O grupo parlamentar do Partido Socialista vai dar entrada, na Assembleia Legislativa da Madeira, de um projeto de resolução com vista à realização de um estudo epidemiológico sobre a perturbação do espetro do autismo na Região.
Na base desta iniciativa, está a necessidade de reforçar o conhecimento rigoroso desta realidade na Madeira e apoiar o planeamento de respostas públicas mais eficazes. Como explica a deputada Sancha de Campanella, “na Região, há uma discrepância significativa entre os casos identificados pelas associações que apoiam e trabalham nesta área, que indicam cerca de 200, e as estimativas, que apontam para um universo potencial superior a 2.000 pessoas, situação que, por si só, torna premente a realização de um estudo epidemiológico regional atualizado e de base populacional que permita conhecer com precisão a dimensão do autismo”.
Conforme aponta a parlamentar socialista, “os dados da Organização Mundial de Saúde referentes a 2021 estimavam que cerca de uma em cada 127 pessoas estivesse no espetro do autismo e salientavam igualmente a variabilidade das estimativas entre estudos e contextos, o que revela a dimensão e relevância desta realidade. Já em Portugal, as estimativas apontam para cerca de uma em cada 100 crianças nesta condição, o que revela a dimensão deste fenómeno em termos de saúde pública. Ainda assim, o país continua sem dados sistemáticos, atualizados e integrados que permitam uma caracterização rigorosa da prevalência e das necessidades associadas”.
Na ótica do PS, “as discrepâncias verificadas evidenciam um problema estrutural de subdiagnóstico, subidentificação e invisibilidade estatística, com consequências diretas na capacidade de resposta dos serviços públicos e na definição de políticas eficazes, razão pela qual é imperativo avançar com o referido estudo na Região”.
“Não conhecer plenamente esta realidade é, em si mesmo, um fator de exclusão. A ausência de dados, de planeamento e de respostas estruturadas compromete a inclusão e perpetua desigualdades que não podem ser ignoradas”, afirma a deputada, considerando que “transformar o reconhecimento em ação e garantir uma resposta pública à altura das necessidades existentes deve constituir uma prioridade política”.
Como refere Sancha de Campanella, “a consciencialização para a perturbação do espetro do autismo deve ser acompanhada por maiores cuidados, recursos e capacidade de intervenção, garantindo uma melhoria efetiva do diagnóstico e da intervenção precoce, o reforço das respostas especializadas, uma articulação eficaz entre os setores da saúde, educação e área social, bem como um apoio real e continuado às famílias”.
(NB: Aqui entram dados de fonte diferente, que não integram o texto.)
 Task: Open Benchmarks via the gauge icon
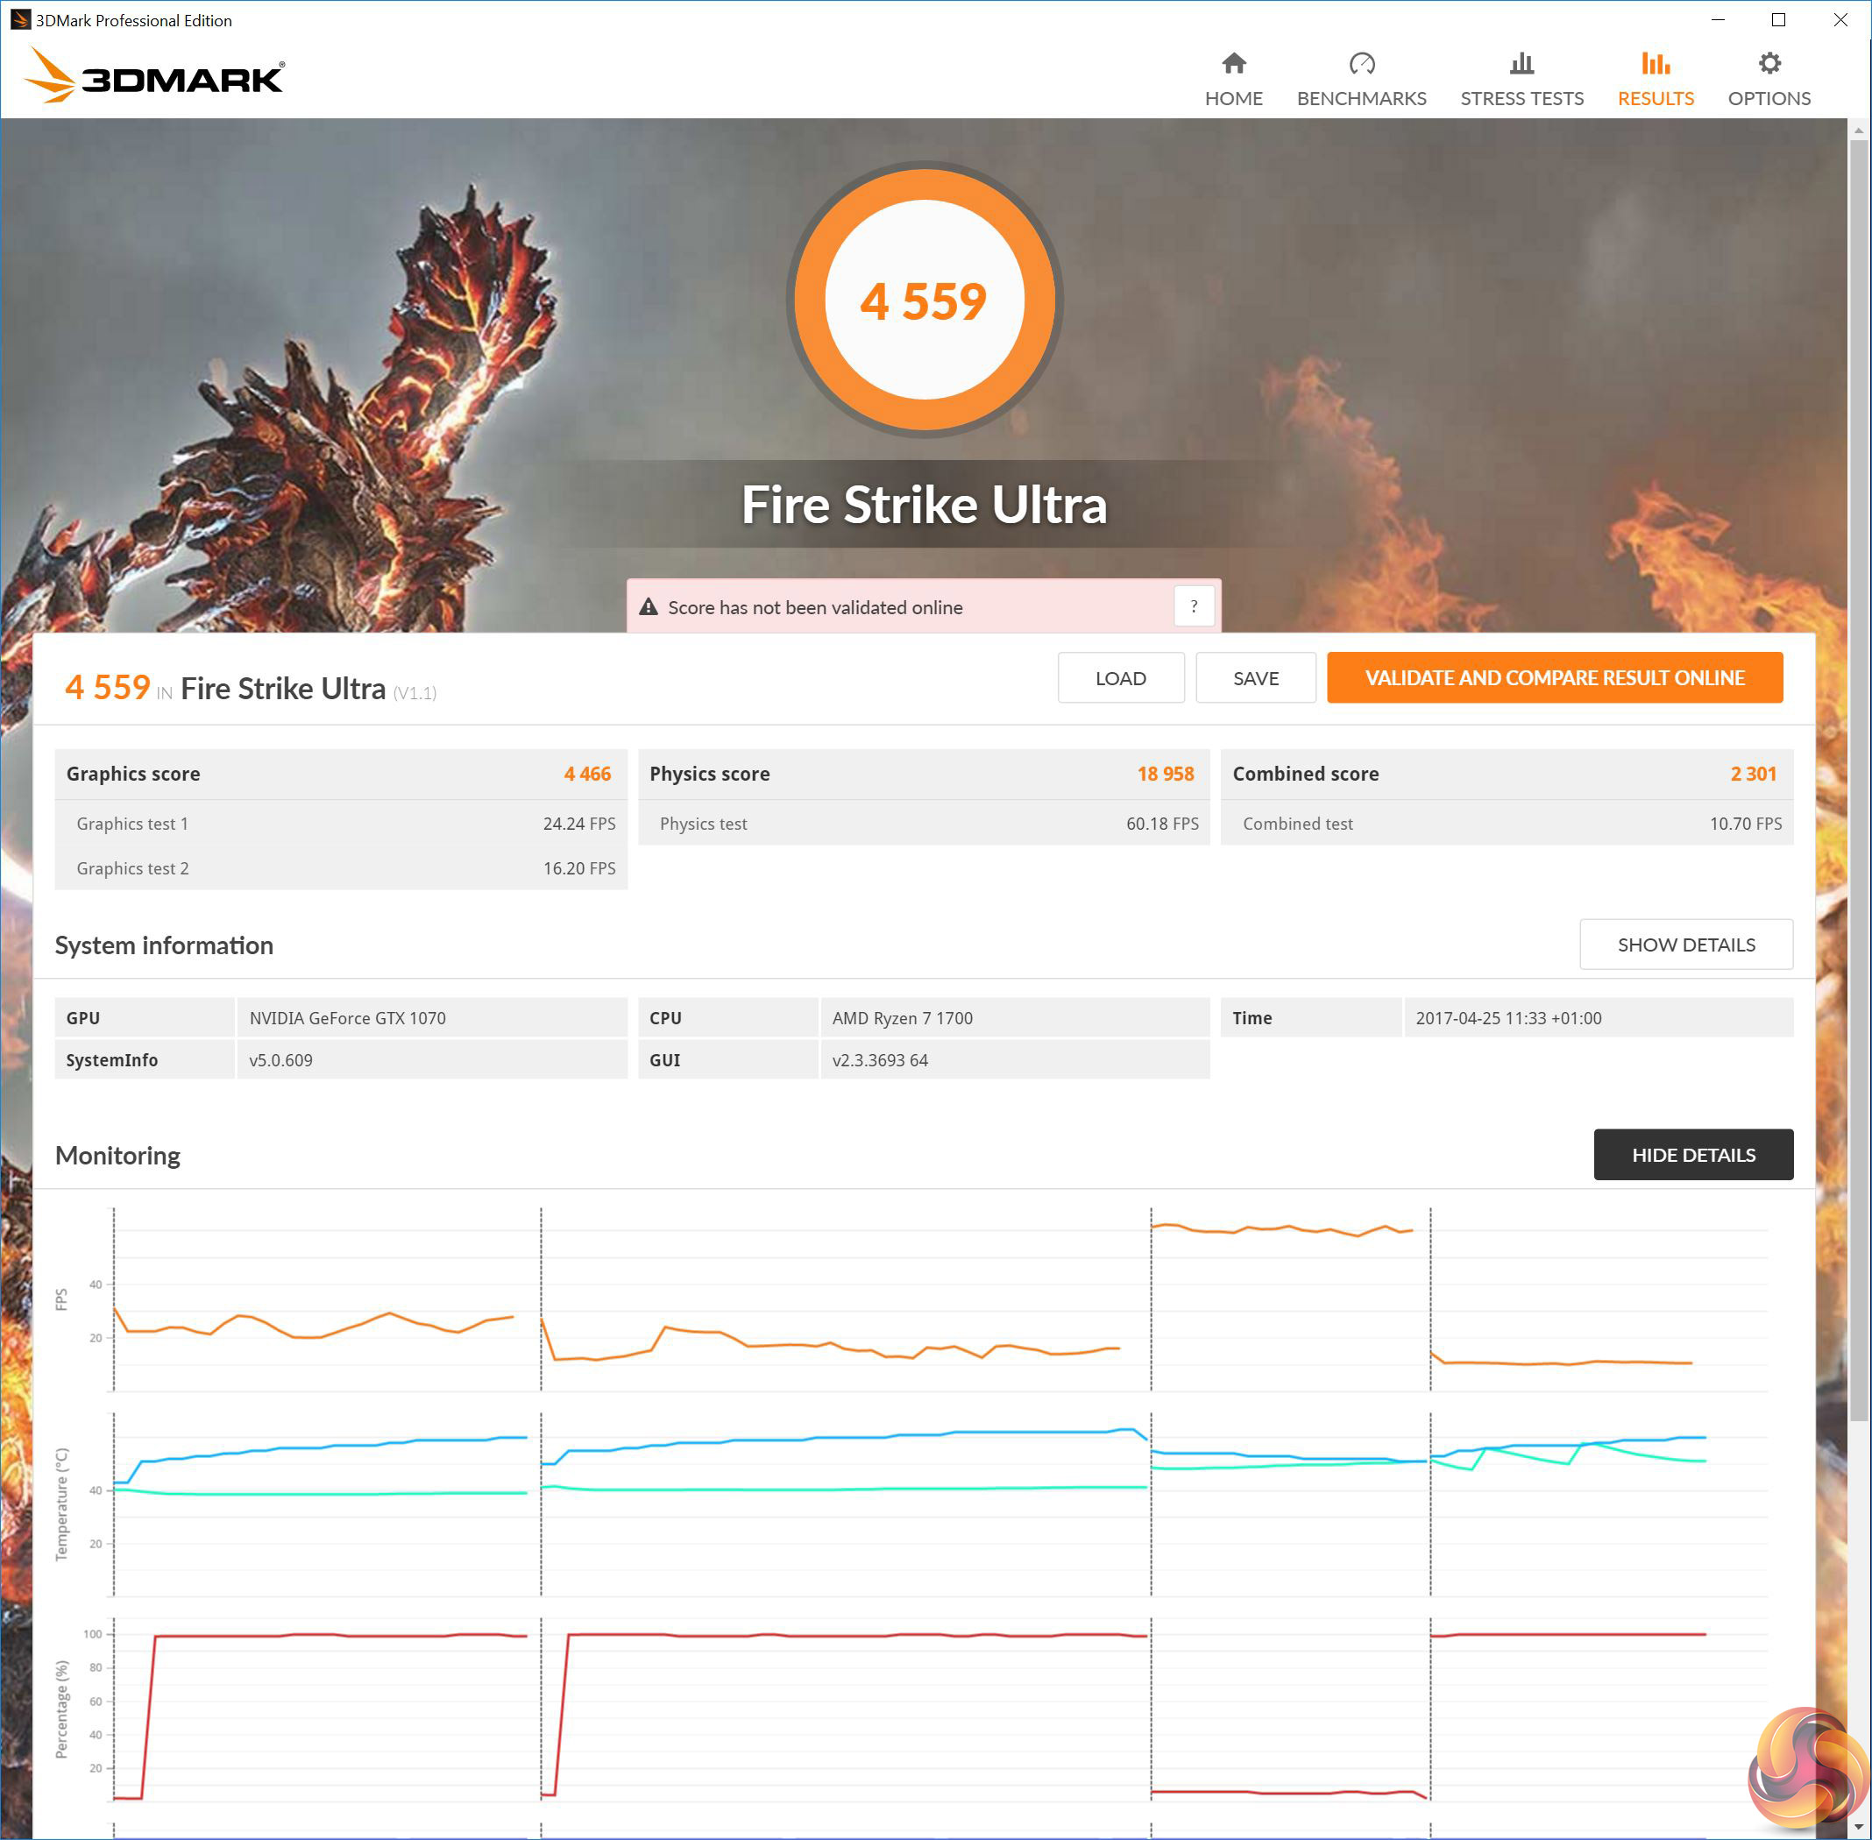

Além disso, os socialistas defendem “o reforço dos meios humanos e técnicos disponíveis, de forma a assegurar respostas atempadas, integradas e adequadas às necessidades das pessoas com autismo, desde a infância até à vida adulta”.
Numa altura em que se assinala o Mês da Consciencialização do Autismo (abril), o Grupo Parlamentar do PS aproveitou para apresentar na Assembleia Legislativa um voto de louvor dirigido aos pais, famílias, profissionais e associações que asseguram, diariamente, o apoio, a inclusão e a dignidade das pessoas com perturbação do espetro do autismo na Região.